*Data supplied*:
::::

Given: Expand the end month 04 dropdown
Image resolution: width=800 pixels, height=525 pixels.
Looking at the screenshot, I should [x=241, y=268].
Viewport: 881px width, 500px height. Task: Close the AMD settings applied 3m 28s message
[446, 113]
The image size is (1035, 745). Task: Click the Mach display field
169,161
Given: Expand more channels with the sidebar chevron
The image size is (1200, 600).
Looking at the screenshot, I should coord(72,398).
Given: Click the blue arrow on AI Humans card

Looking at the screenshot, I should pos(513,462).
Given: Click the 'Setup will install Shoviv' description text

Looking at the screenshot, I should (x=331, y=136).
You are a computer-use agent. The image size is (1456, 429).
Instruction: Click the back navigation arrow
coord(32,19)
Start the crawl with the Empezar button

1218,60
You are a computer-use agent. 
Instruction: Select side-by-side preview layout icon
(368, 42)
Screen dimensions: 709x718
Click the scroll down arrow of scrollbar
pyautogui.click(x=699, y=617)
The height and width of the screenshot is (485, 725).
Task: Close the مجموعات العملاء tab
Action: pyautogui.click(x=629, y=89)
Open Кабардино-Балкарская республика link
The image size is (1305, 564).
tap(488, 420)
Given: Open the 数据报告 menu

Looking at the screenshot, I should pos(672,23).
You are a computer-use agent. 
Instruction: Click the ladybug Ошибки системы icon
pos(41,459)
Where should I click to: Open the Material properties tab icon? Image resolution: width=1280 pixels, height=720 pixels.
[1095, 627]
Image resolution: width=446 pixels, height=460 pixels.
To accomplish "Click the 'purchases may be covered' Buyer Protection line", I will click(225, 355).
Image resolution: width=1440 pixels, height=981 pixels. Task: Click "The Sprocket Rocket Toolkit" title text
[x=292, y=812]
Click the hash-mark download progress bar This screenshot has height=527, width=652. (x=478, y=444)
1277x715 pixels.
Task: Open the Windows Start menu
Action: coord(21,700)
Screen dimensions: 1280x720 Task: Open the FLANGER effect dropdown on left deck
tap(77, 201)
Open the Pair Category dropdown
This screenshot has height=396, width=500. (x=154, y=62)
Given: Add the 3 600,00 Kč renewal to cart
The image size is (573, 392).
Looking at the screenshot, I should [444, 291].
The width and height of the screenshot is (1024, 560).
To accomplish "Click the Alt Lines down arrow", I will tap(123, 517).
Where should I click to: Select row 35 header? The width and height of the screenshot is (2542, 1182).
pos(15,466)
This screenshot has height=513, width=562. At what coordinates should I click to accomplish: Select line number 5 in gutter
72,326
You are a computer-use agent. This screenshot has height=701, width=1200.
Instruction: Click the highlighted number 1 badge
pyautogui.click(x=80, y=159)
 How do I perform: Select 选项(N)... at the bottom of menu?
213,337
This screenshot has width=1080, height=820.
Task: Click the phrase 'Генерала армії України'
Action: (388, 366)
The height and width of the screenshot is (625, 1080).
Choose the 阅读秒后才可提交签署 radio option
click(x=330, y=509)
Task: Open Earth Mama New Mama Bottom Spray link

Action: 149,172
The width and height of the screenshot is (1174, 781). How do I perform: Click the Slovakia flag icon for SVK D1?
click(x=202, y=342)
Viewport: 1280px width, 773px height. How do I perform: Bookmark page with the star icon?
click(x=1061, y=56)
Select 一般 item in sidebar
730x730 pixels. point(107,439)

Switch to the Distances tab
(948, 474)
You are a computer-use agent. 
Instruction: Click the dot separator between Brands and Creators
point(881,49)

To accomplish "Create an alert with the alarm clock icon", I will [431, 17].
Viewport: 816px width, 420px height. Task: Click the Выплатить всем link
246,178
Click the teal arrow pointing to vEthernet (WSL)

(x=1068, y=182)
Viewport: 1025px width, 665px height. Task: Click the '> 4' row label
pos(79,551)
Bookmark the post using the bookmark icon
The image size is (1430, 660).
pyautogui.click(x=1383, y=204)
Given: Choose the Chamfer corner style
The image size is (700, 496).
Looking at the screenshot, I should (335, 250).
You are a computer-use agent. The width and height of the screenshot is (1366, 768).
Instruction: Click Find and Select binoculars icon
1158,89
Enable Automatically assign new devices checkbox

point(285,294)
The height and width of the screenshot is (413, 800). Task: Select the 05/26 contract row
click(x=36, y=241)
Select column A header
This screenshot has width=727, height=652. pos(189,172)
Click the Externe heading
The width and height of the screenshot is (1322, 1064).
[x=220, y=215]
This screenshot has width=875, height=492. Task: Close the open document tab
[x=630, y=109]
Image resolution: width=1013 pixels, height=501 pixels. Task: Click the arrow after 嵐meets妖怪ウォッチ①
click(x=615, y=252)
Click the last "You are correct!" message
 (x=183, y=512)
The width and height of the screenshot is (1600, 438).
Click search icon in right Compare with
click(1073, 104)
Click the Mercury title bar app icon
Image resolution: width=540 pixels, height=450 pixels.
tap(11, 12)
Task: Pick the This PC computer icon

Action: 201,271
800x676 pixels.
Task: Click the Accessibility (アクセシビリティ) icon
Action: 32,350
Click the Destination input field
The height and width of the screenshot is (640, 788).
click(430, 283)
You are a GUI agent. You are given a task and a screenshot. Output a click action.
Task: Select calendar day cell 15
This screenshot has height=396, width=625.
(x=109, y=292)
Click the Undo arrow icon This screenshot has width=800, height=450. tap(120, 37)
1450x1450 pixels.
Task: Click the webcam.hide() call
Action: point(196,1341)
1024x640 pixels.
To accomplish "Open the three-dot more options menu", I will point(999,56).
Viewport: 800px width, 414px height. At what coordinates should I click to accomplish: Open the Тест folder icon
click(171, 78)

::::

*Task prompt*:
In the listing above, find the lines holding the word "Expand" and copy them.

*Task answer*:
Given: Expand the end month 04 dropdown
Given: Expand more channels with the sidebar chevron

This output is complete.